===========
Quick start
===========

Installation
------------

Installation from source repository::

  git clone https://esm-tools/pycmor.git
  cd pycmor
  pip install pycmor[<extras>]

For more details in installation options, please refer section installation_

Setting up a task to pycmor
-----------------------------

At the heart of ``pycmor`` is the yaml configuration file. ``pycmor`` gathers all
the information it needs to perform CMORization of your data from this file.

The yaml file has 4 sections:
- ``general`` global settings that are applicable to all the rules
- ``pycmor`` settings for controlling the behavior of the tool
- ``rules`` each rule defines parameters per variable.
- ``pipelines`` processing steps to carry out cmorization procress.
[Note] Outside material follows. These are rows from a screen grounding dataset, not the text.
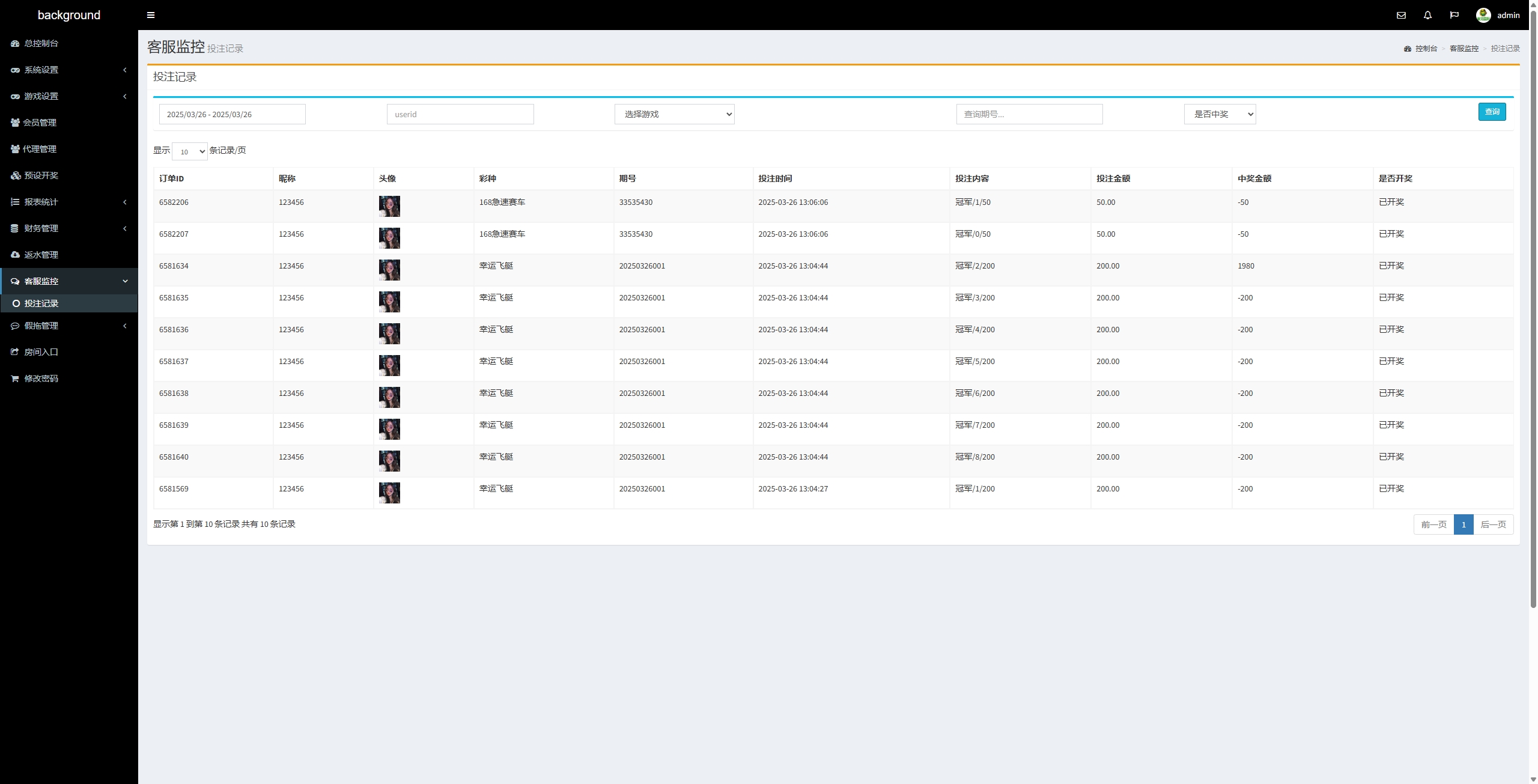Click the 查询 search button
This screenshot has height=784, width=1538.
pyautogui.click(x=1492, y=112)
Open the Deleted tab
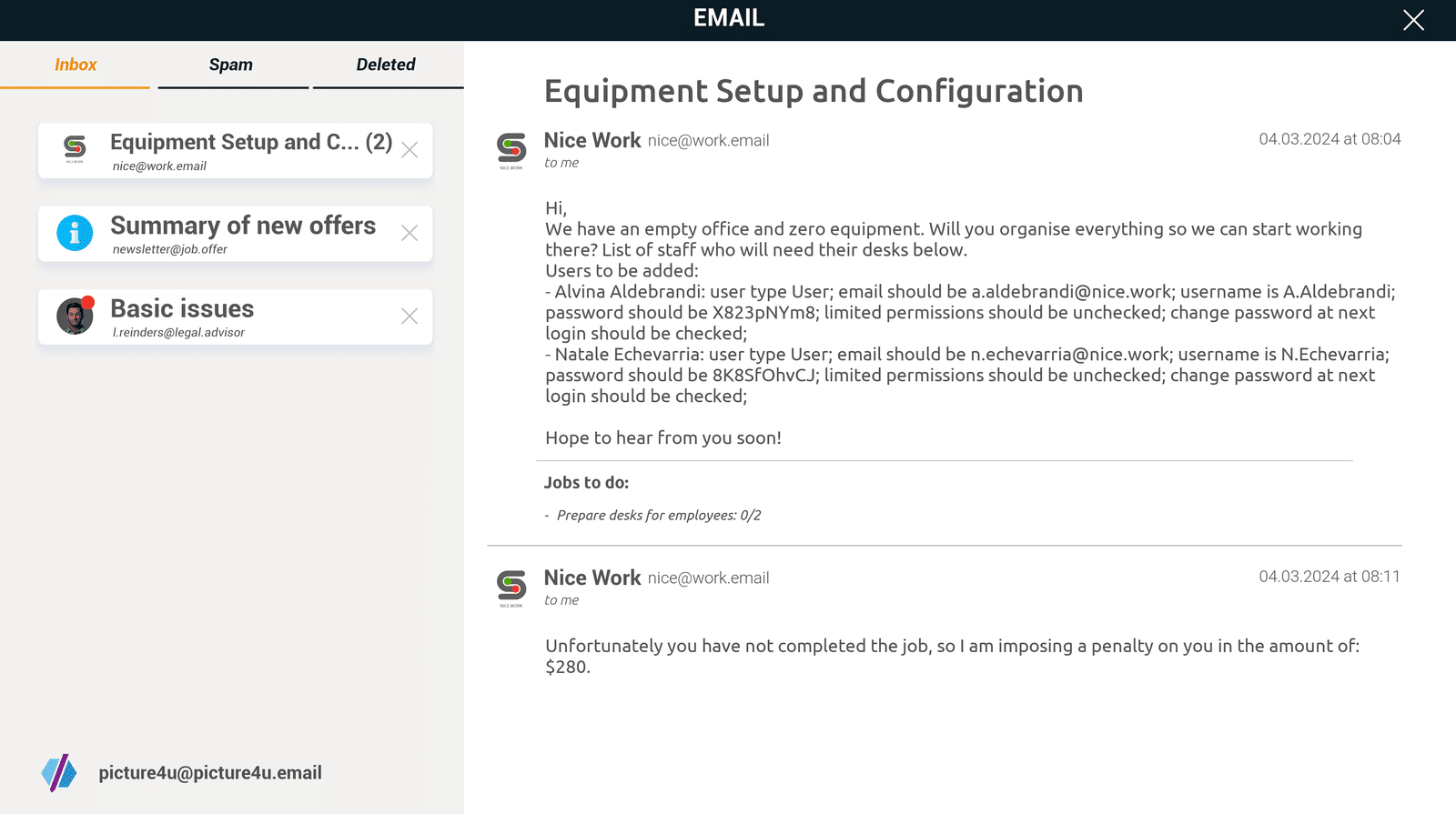Image resolution: width=1456 pixels, height=814 pixels. pos(386,65)
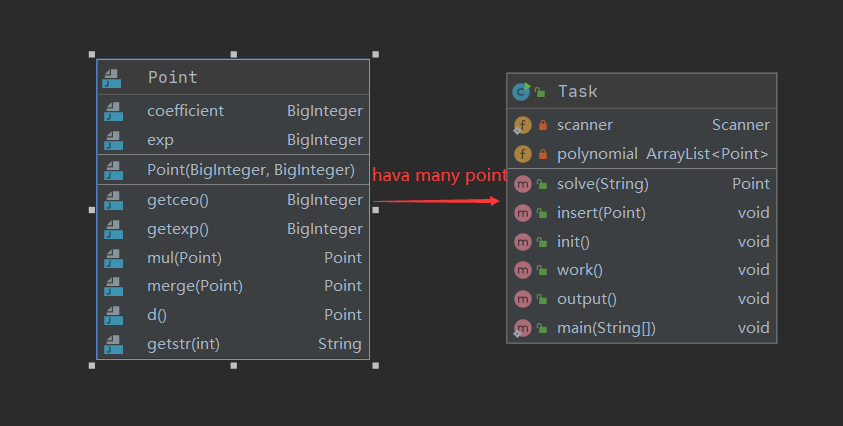Click the top-right resize handle of Point
The image size is (843, 426).
point(376,55)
For detailed description on this sections, please refer to pycmor_building_blocks_

As an example task to cmorize ``FESOM 1.4``'s ``CO2f`` variable, create a file called ``basic.yaml`` and populate with the following content

  .. code:: yaml

    general:
      cmor_version: "CMIP6"
      CMIP_Tables_Dir: "/Users/pasili001/repos/pycmor/cmip6-cmor-tables/Tables"
      CV_Dir: /Users/pasili001/repos/pycmor/cmip6-cmor-tables/CMIP6_CVs
    pycmor:
      warn_on_no_rule: False
      dask_cluster: "local"
      enable_output_subdirs: False
    rules:
      - name: process_CO2f
        inputs:
          - path: /Users/pasili001/sampledata
            pattern: CO2f_fesom_.*nc
        cmor_variable: fgco2
        model_variable: CO2f
        output_directory: .
        variant_label: r1i1p1f1
        experiment_id: piControl
        source_id: AWI-CM-1-1-HR
        model_component: seaIce
        grid_label: gn
        pipelines:
          - default
    pipelines:
      - name: default
        steps:
          - "pycmor.gather_inputs.load_mfdataset"
          - "pycmor.generic.get_variable"
          - "pycmor.timeaverage.compute_average"
          - "pycmor.units.handle_unit_conversion"
          - "pycmor.global_attributes.set_global_attributes"
          - "pycmor.generic.trigger_compute"
          - "pycmor.files.save_dataset"
      - name: partial
        steps:
          - "pycmor.gather_inputs.load_mfdataset"
          - "pycmor.generic.get_variable"
          - "pycmor.units.handle_unit_conversion"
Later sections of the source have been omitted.